Luckily, there are some fast and easy ways to work more fruits and vegetables into your child’s diet.
First, it’s helpful to get an idea of what, exactly, a “serving” of a fruit or vegetable is. According to the Department of Health Services, it means one-half cup of fruit or a medium-sized piece, a half-cup of raw or cooked vegetables, a quarter-cup of dried fruit, a cup of raw greens, or about six ounces of pure fruit juice.
Some of these servings may prove easier to introduce to your child than others. For example, a cup of leafy greens may not be as alluring as just a quarter-cup of tangy dried apricots.
Next, ask your kids what their favorite fruits and vegetables are. This eliminates guesswork and wasted spending at the supermarket.
If your child eats lunch in the school cafeteria, find out which fruits and vegetables are generally on the menu, so that your child will know to look for them. (Bear in mind, though, that it is typically less expensive if he or she brings them from home.)
Then have the child help you plan his or her consumption of fruits and vegetables for the week. For example, what kinds would he or she like for breakfast? Which ones can be easily taken to school? Which are best at dinner time?
Don’t overlook the importance of breakfast. For a child in school, it’s the most important meal of the day. Make sure your child gets a low-fat breakfast that includes a fruit or vegetable. Time is short in the morning, so having something that can be eaten or drunk on the way to school is helpful. Here are a couple of options: pre-cut wedges of orange or grapefruit; a shake made of fruit, milk and yogurt, or a bottle of fruit juice.
Even with a good breakfast, many kids (and teachers like me) start to lose steam right around mid-morning, so some schools allot time for a “nutrition break.” Even if your child’s school does not, he or she can still get a brain-boost between classes by eating fruit and vegetable snacks that fit easily into backpacks and even jacket pockets.

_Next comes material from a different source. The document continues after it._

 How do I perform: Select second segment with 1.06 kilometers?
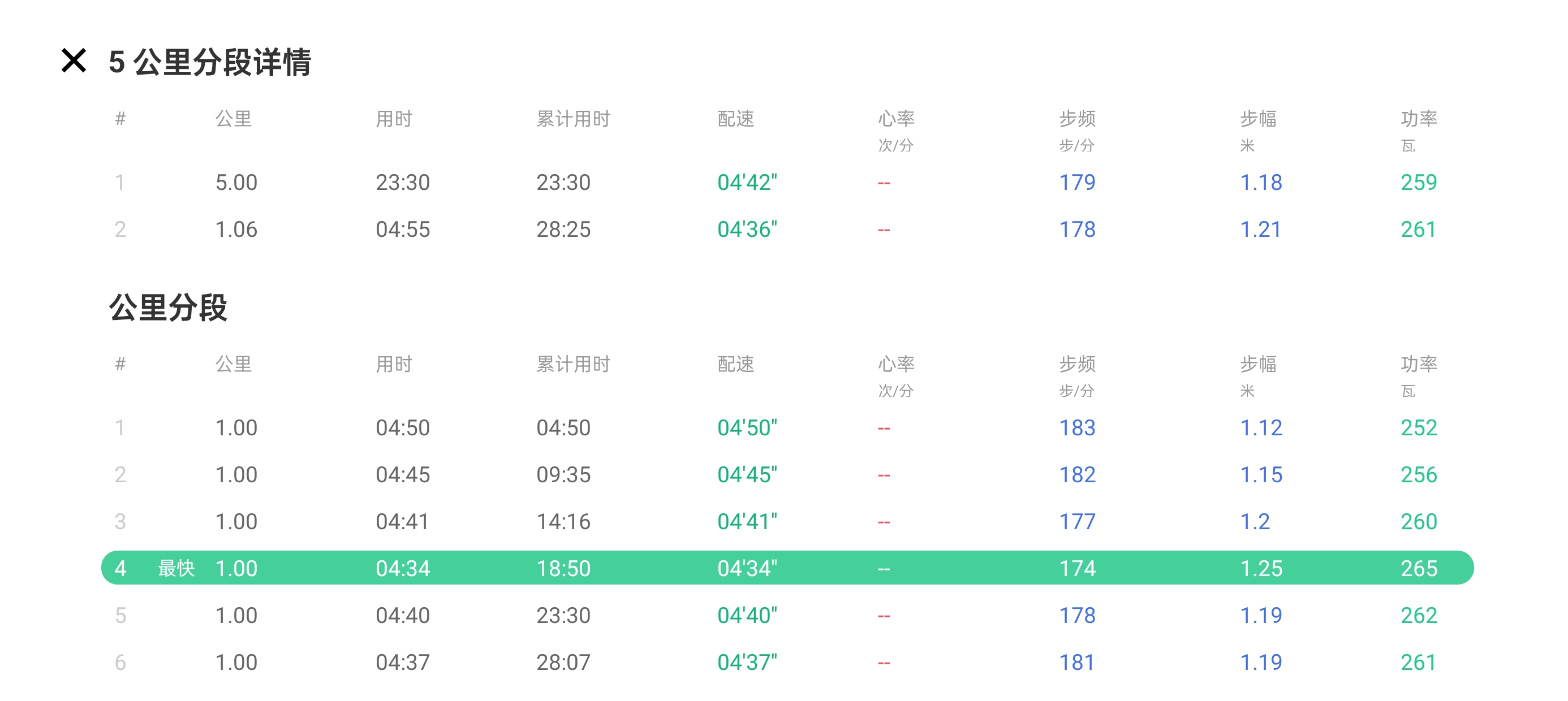[x=236, y=230]
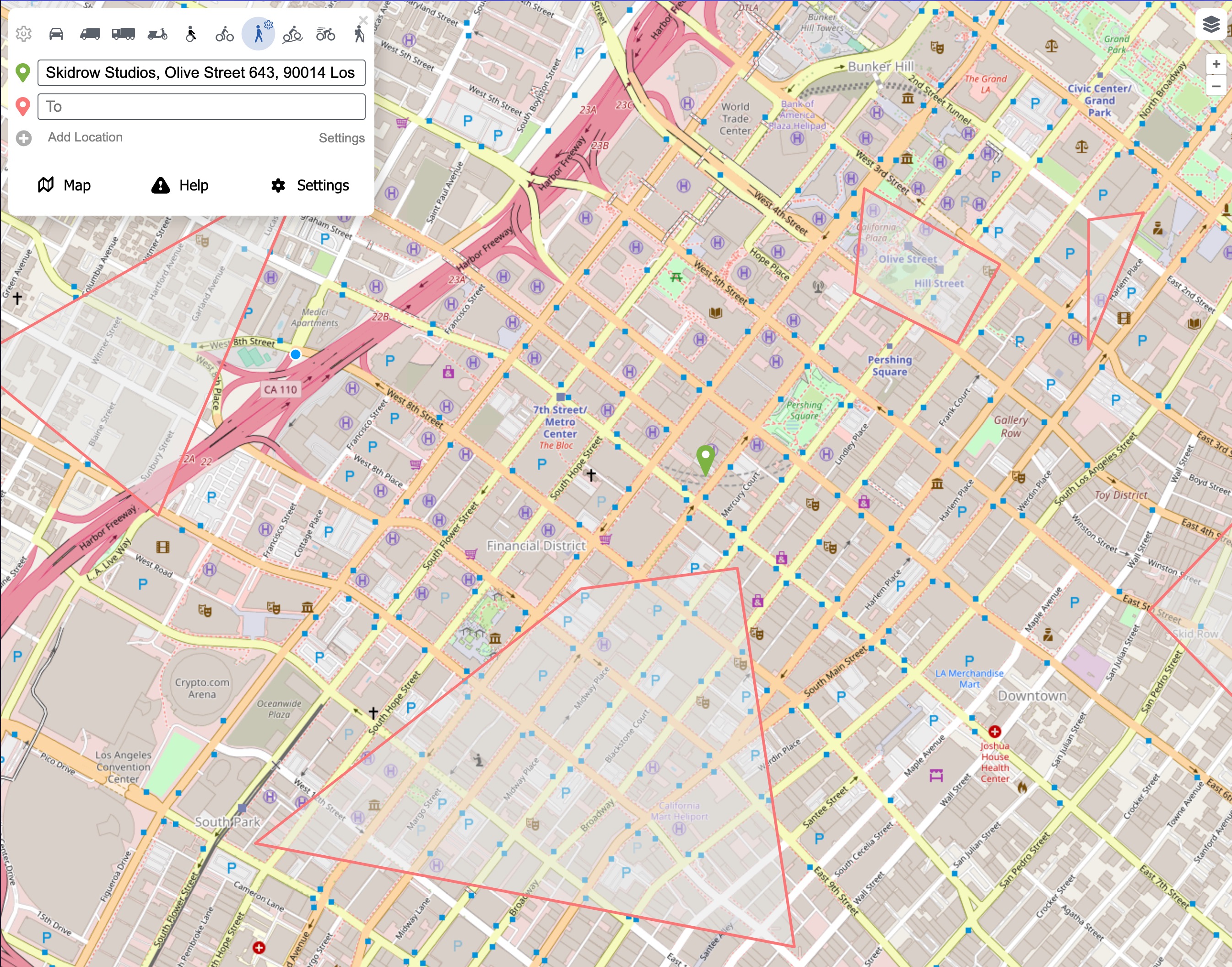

For example, try carrot or celery sticks, dried fruit, juice, and slices or sections of any favored fruit.
For more information about the state’s 5-a-Day Campaign--and some quick and easy serving ideas--write to the California Children’s 5-a-Day Campaign, California Department of Health Services, 601 North 7th St., Sacramento, CA 95814.
Of course, eating more fruits and vegetables won’t make children smarter, but it can give them the energy needed to make the most of the smarts they already have.